All of lore.kernel.org
 help / color / mirror / Atom feed
From: Vincent Guittot <vincent.guittot@linaro.org>
To: Dietmar Eggemann <dietmar.eggemann@arm.com>
Cc: mingo@redhat.com, peterz@infradead.org, juri.lelli@redhat.com,
	rostedt@goodmis.org, bsegall@google.com, mgorman@suse.de,
	bristot@redhat.com, linux-kernel@vger.kernel.org,
	rickyiu@google.com, odin@uged.al, sachinp@linux.vnet.ibm.com,
	naresh.kamboju@linaro.org
Subject: Re: [PATCH v2 1/3] sched/pelt: Don't sync hardly util_sum with uti_avg
Date: Fri, 7 Jan 2022 16:21:31 +0100	[thread overview]

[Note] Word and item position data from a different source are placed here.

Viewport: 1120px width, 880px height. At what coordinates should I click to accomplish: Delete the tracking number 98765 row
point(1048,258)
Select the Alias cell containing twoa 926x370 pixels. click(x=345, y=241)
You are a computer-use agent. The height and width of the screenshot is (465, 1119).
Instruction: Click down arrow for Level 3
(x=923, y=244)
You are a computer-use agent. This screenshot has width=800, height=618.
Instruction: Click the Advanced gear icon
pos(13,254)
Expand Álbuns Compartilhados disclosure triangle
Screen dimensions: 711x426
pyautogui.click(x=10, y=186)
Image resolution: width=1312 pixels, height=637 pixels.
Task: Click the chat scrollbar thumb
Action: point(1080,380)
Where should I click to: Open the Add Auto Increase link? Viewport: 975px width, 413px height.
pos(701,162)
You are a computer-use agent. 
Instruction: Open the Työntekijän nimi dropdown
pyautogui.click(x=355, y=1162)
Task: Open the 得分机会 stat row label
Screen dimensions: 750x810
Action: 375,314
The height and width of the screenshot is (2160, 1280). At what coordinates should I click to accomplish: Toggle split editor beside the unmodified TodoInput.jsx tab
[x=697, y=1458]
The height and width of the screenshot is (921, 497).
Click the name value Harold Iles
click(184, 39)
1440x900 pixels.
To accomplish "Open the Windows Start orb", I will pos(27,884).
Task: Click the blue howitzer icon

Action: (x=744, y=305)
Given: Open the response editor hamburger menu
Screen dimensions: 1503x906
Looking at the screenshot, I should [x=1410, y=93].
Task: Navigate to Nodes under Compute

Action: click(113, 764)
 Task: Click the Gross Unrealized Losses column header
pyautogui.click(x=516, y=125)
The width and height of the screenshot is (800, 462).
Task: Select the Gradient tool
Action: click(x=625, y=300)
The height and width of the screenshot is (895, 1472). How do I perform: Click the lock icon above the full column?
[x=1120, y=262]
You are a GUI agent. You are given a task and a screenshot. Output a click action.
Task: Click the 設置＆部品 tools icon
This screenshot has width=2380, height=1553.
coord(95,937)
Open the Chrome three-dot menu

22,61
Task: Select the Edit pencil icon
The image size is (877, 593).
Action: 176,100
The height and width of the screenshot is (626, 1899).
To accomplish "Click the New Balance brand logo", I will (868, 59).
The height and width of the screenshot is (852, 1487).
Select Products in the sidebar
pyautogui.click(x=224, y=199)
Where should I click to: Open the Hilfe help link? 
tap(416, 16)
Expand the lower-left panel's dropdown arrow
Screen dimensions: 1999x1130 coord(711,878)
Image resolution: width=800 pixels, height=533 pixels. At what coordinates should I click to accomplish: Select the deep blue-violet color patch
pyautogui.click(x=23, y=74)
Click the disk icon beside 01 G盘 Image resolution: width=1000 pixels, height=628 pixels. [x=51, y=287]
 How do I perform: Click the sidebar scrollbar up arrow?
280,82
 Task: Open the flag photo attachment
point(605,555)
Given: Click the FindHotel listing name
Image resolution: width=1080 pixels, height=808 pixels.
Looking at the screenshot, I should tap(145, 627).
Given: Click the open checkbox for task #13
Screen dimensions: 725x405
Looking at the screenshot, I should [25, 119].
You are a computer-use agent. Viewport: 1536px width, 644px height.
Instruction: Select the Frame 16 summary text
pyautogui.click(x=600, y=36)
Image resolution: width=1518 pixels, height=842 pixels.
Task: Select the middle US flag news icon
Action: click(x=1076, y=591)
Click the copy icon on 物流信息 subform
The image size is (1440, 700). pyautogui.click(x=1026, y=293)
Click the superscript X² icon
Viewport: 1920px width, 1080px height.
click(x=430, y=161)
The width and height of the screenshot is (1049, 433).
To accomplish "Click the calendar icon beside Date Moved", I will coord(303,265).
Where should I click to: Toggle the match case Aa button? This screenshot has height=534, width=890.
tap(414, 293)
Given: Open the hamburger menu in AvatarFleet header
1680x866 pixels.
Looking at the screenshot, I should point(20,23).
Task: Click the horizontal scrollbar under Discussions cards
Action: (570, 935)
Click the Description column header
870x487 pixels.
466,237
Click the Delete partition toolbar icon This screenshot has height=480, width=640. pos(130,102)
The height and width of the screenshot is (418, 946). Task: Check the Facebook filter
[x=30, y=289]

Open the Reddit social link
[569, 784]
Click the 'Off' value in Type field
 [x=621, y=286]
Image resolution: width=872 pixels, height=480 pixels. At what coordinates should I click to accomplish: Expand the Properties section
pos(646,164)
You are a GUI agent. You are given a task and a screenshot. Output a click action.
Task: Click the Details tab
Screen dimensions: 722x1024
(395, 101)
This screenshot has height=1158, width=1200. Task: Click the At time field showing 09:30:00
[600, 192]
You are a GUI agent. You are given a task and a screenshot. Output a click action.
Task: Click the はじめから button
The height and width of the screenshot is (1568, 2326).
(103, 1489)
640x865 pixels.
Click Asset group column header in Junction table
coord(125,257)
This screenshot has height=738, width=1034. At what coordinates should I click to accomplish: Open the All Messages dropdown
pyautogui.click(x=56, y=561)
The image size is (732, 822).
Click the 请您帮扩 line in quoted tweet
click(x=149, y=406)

Message-ID: <CAKfTPtAREuJtj8AuZPwfe_=W7v8J-UOXDWeyBL0-VcKGaTSr5Q@mail.gmail.com> (raw)
In-Reply-To: <f1549032-50f6-e9fc-a7ae-24373352576b@arm.com>

On Fri, 7 Jan 2022 at 12:43, Dietmar Eggemann <dietmar.eggemann@arm.com> wrote:
>
> On 05/01/2022 14:57, Vincent Guittot wrote:
> > On Wed, 5 Jan 2022 at 14:15, Dietmar Eggemann <dietmar.eggemann@arm.com> wrote:
> >>
> >> On 04/01/2022 14:42, Vincent Guittot wrote:
> >>> On Tue, 4 Jan 2022 at 12:47, Dietmar Eggemann <dietmar.eggemann@arm.com> wrote:
> >>>>
> >>>> On 22/12/2021 10:38, Vincent Guittot wrote:
> >>
> >> [...]
> >>
> >>>> I still wonder whether the regression only comes from the changes in
> >>>> update_cfs_rq_load_avg(), introduced by 1c35b07e6d39.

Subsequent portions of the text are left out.